酒井健彦 「そうですね。祖父の代は、理工系のものも一部扱っていたようですが、父の代になって文化系になったようです。私の代では、これからの時代はヴィジュアル的な、目で訴えるものが重要になってくると感じて、そのようなものをやるように意識しました。そしたら社員が映画の本なんか始めちゃって。単純なんだなあ(笑)。僕は、もっと美術、特に視覚芸術的なものをイメージしていたから、思い描いていた変化とはちょっと違ったんですけどね(笑)」

――とは言いながらもその社員さんの意見を受け入れたのはなぜですか?

酒井健彦 「単純に考えて、映画というものがヴィジュアルの最たるものだからです。それでとりあえずやってみることにしました」

――イメージとは違っていても考えてみて妥当だと思ったら受け入れるというのは非常に柔軟な姿勢だと思います。実際に映画、演劇のジャンルに対してのお客さまからの反応はいかがですか?

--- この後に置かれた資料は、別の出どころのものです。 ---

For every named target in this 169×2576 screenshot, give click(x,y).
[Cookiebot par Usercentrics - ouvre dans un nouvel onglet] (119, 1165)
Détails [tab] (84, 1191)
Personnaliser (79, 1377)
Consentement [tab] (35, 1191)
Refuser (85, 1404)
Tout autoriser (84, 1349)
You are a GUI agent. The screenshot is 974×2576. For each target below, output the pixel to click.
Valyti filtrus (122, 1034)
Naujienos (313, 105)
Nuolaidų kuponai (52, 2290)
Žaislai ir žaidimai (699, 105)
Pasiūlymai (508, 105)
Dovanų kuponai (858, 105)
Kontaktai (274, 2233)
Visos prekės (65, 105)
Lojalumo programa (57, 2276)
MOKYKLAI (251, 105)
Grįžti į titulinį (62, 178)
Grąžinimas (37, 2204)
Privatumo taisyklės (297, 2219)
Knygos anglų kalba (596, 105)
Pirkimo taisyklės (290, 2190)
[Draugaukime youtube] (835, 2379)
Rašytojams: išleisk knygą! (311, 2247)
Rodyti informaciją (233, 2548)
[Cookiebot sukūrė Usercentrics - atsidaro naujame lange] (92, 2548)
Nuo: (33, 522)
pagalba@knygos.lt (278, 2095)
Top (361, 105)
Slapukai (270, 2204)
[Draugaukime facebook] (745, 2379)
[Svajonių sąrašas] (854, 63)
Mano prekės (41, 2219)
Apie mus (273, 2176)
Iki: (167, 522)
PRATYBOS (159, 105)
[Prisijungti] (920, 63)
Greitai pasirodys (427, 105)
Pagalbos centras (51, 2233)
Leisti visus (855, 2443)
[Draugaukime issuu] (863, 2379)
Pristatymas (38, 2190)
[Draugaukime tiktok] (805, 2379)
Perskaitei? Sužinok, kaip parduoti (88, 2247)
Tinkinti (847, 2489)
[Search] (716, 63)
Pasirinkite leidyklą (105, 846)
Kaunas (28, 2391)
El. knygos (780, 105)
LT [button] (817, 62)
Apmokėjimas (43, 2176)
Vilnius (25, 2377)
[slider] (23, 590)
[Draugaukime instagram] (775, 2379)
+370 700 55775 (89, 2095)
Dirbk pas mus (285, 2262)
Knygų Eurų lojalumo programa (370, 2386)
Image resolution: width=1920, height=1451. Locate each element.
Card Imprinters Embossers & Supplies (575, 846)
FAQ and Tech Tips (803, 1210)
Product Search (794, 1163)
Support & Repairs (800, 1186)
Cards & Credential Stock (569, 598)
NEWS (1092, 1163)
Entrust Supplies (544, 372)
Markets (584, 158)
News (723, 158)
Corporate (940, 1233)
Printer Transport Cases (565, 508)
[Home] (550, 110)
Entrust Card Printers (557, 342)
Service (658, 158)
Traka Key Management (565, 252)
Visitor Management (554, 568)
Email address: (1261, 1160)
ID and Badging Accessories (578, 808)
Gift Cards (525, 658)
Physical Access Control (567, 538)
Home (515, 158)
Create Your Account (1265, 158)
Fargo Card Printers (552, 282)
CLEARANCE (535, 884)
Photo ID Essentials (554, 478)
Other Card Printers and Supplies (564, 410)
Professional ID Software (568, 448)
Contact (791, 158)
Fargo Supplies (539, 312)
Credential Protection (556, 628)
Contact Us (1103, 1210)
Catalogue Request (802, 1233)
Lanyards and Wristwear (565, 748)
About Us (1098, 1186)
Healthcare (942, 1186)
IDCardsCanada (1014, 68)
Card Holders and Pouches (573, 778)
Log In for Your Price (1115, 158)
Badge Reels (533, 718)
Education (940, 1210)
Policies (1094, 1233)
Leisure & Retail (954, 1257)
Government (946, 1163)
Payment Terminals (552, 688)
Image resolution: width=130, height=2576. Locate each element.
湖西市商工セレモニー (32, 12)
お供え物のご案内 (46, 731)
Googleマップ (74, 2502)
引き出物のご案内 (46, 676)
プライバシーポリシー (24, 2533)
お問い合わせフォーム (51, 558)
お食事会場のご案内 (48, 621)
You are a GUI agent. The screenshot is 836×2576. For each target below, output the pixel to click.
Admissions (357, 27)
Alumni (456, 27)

酒井健彦 「国文学などの本と比べると、映画や演劇のジャンルは売れるみたいですね。国史や国文学などの研究書は15年ほど前にインターネットで公開されるようになって、そこで見れてしまうんです。だけど、映画の本はインターネットで見るよりも本物を見て実際に所有したいと思う人が多いのでしょう」

――そのような時代の変化に伴うフィードバックを受け、他にも選書などに変化はありましたか?

酒井健彦 「選書を変えるのはなかなか難しいので基本的な品揃えは変わっていませんが、江戸時代以前の本は分野にもよりますが需要があるので多く取り扱っています。例えば、江戸の戯作者の本、『山東京伝』や北斎が描いた絵本などは人気でよく売れます。あとは値段を安くしました。古書の入札会があって、毎日のようにかなりの量の本が売りに出されるのですが、やはりかつての勢いはなくなっていますね。あとは、売りたい人だけが多い。昔沢山買ってくれた良いお客さんが高齢になって、売りに出されるというケースがここ数年、かなり増えています。需要と供給のバランスが崩れてしまい、供給過多になってしまっているんですよね。だからなおさら値段が安くなってしまうんです。あと、最近の若い人は本を読まないので、我々は困っていますね」

ーー最近、神保町を訪れる海外の方の割合が増えたように感じます。来日したら必ず神保町を訪れるという海外アーティストも多く、日本のモダンな面だけでなく、歴史を感じられるものやオリジナルのものを見たいという声は大きいようですが、酒井さんもそのような海外からのニーズを感じられていますか。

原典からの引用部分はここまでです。